= Royal County of Berkshire Show =

The Royal County of Berkshire Show, since 2023 the Newbury Agricultural Show, is an annual agricultural show in Berkshire, England that started in 1909 at Enborne Gate Farm, Newbury, as a horse show and has now grown to be a significant event for the farming world. The Newbury and District Agricultural Society was formed in 1909 to run the show and continues to do so. The show was cancelled for three years following the COVID-19 pandemic, during which time it was renamed. The show takes place over two days in September at the permanent showground near Chieveley.

== History ==
The Royal County of Berkshire Show is an annual agricultural show that started in 1909 at Enborne Gate Farm, Newbury, as a horse show and has now grown to be a significant event for the farming world. The Newbury and District Agricultural Society was formed in 1909 to run the show and continues to do so. The show takes place over two days in September at the permanent showground near Chieveley.
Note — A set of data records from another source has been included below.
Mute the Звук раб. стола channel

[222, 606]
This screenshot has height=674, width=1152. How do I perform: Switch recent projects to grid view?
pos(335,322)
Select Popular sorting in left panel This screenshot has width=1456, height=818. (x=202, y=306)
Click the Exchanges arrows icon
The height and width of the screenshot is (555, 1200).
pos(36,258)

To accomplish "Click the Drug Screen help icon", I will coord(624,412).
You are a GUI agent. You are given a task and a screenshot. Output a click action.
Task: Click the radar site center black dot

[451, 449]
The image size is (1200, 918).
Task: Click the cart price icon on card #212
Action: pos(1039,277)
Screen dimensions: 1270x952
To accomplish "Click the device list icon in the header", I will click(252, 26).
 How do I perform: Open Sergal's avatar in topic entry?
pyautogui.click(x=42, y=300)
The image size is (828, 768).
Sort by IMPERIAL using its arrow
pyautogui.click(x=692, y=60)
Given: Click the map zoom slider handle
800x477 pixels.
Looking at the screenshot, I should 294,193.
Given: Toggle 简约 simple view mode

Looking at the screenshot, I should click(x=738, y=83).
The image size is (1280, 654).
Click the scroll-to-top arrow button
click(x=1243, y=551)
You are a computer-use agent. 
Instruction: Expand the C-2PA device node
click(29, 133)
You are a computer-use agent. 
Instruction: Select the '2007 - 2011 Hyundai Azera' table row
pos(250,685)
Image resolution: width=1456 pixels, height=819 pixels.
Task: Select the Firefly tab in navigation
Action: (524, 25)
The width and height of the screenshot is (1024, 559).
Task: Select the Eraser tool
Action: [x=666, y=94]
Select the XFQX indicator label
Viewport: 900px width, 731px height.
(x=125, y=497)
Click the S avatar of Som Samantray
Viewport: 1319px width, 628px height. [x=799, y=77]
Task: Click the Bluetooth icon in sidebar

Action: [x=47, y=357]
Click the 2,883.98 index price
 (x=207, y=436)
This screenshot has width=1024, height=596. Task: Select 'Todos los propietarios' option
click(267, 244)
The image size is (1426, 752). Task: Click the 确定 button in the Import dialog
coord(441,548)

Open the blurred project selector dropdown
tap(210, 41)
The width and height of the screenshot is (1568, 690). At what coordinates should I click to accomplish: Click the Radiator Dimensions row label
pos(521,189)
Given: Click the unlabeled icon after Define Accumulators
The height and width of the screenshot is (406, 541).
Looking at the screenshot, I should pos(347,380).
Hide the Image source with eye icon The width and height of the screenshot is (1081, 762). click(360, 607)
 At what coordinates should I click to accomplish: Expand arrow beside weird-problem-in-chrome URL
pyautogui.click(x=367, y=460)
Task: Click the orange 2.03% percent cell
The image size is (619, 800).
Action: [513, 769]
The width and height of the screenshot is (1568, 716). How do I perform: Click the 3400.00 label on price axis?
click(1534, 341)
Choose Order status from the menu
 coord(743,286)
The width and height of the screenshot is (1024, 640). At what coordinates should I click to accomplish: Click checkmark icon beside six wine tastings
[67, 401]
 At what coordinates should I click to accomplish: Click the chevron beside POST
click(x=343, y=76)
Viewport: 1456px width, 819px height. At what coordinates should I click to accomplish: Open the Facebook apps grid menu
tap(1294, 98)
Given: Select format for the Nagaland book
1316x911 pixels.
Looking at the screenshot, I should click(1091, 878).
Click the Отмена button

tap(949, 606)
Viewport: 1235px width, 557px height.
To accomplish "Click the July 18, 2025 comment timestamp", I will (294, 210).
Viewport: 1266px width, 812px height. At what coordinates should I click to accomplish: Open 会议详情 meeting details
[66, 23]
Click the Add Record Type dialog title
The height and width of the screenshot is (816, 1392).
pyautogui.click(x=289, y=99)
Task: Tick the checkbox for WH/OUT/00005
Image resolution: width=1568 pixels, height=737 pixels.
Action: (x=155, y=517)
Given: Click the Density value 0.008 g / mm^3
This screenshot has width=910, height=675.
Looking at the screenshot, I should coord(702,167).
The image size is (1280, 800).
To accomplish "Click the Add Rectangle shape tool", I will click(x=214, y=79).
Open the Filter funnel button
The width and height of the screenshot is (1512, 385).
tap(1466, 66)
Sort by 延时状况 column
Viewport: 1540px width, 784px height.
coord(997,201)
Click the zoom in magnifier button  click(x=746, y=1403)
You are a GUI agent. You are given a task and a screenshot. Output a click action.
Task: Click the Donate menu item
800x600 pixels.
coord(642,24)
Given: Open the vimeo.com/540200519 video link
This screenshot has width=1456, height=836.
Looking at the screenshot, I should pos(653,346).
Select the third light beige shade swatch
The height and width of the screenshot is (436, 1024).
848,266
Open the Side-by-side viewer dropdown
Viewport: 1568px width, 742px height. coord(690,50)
The show celebrated its centennial in 2009. That event coincided with the 250th anniversary of firm Carter Jonas and the 90th anniversary of the Berkshire Women's Institute, and 100 years of Morgan Motor Company sports cars, who all participated in the show. The show hosted the National Aberdeen Angus Show for the first time in 2009.

There were four breaks overall when no show took place: between 1914 and 1918 during the First World War, between 1928 and 1935 during the farming Depression, during the Second World War from 1939 to 1945, and 2020, 2021 and 2022 on grounds of the COVID-19 pandemic. The society running the show underwent a board resignation in 2021 after a membership coup, in response to the board's plans to sell off the showgroundsto resolve financial difficulties. When the show resumed in 2023, it was renamed the Newbury Agricultural Show.